Vaelor ne dit rien après avoir ordonné au garde de partir et d'emmener Séraphine. Il resta immobile un long moment, fixant intensément le feu qui crépitait dans l'âtre. La chaleur ne l'atteignit pas le moins du monde, et ses mains restèrent à ses côtés, serrées et immobiles.

Le nom de Lord Thorne était comme un fantôme extirpé de sa tombe, un nom qui n'avait pas été prononcé dans ce palais depuis des années, si bien que même l'entendre à voix haute lui avait fait l'effet d'une gifle.

Après plusieurs minutes, il bougea enfin et se servit d'abord un verre, mais il ne but pas une seule gorgée. Ses doigts se recroquevillèrent autour du verre, comme s'il n'osait pas le lâcher, et il continua de fixer le feu, même si son esprit était loin des flammes.

Il se souvenait, non seulement en images, mais aussi en sons, du claquement assourdissant d'une canne dans son dos, comme s'il était fait de pierre et non de chair, et du ton froid d'un homme disant : « La gentillesse est une faiblesse, et la miséricorde est mortelle.
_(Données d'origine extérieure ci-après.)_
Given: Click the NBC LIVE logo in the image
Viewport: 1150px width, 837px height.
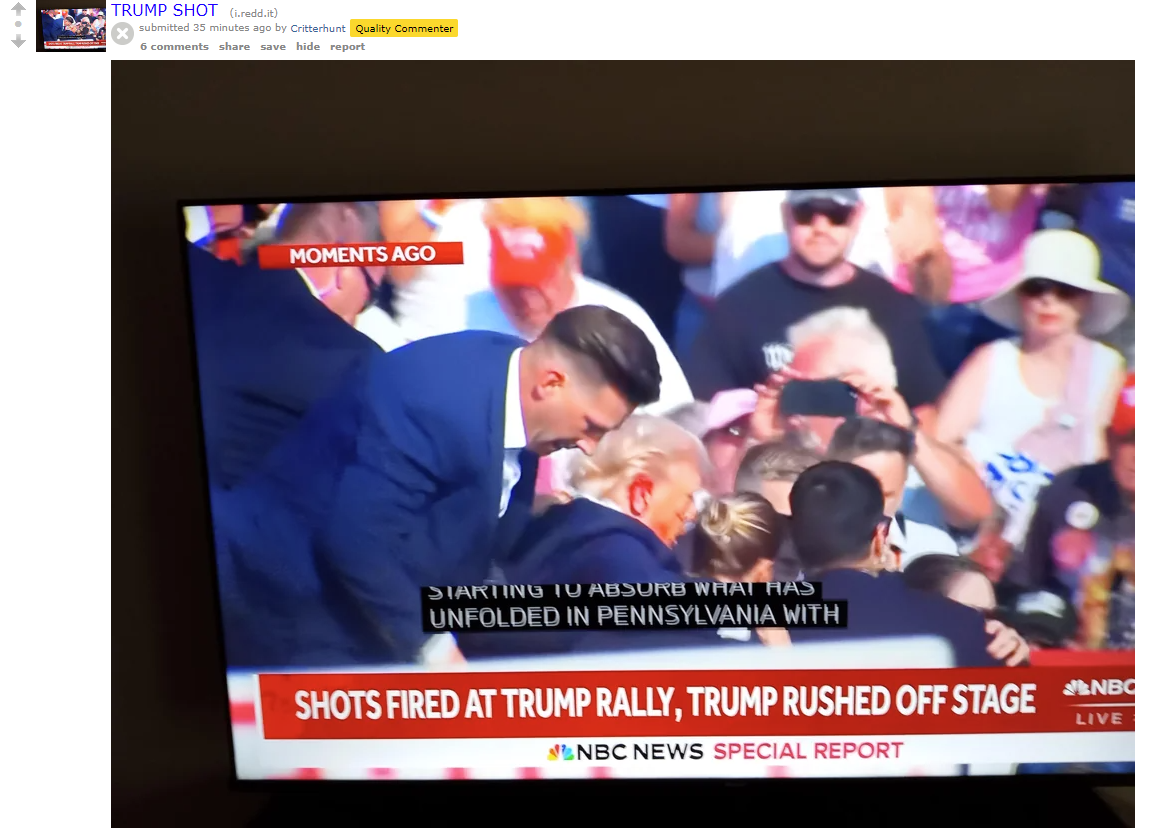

Si tu es gentil, tu es considéré comme faible, et si tu fais preuve de miséricorde, tu seras tué comme un idiot. »

Il n'était qu'un enfant, à peine treize ans, et à cet âge, il s'entraînait déjà plus intensément que quiconque. On lui avait dit qu'il serait roi un jour, mais pas avant d'avoir été façonné en arme par Lord Thorne, à qui le roi avait confié la tâche de le rendre digne de l'être.

Car cette position n'aurait jamais été la sienne si le garçon qu'il avait été n'avait pas été réduit en cendres et transformé en quelque chose d'autre.

Et voilà que cet homme, qui avait été comme une ombre sur son enfance, était assis dans son palais et l'attendait avec toute l'audace du monde.

Poussant un soupir de frustration, tout en essayant de se préparer mentalement, Vaelor posa son verre intact et quitta la pièce pour se retrouver face au monstre qui l'avait élevé.

La salle du conseil était à peine éclairée par des torches murales, et il n'y avait pas de gardes à l'intérieur comme d'habitude. À la place, il n'y avait qu'un seul homme dans la pièce, assis dans le fauteuil à haut dossier à la tête de la table de guerre, comme s'il avait le droit d'être là.

Seigneur Thorne.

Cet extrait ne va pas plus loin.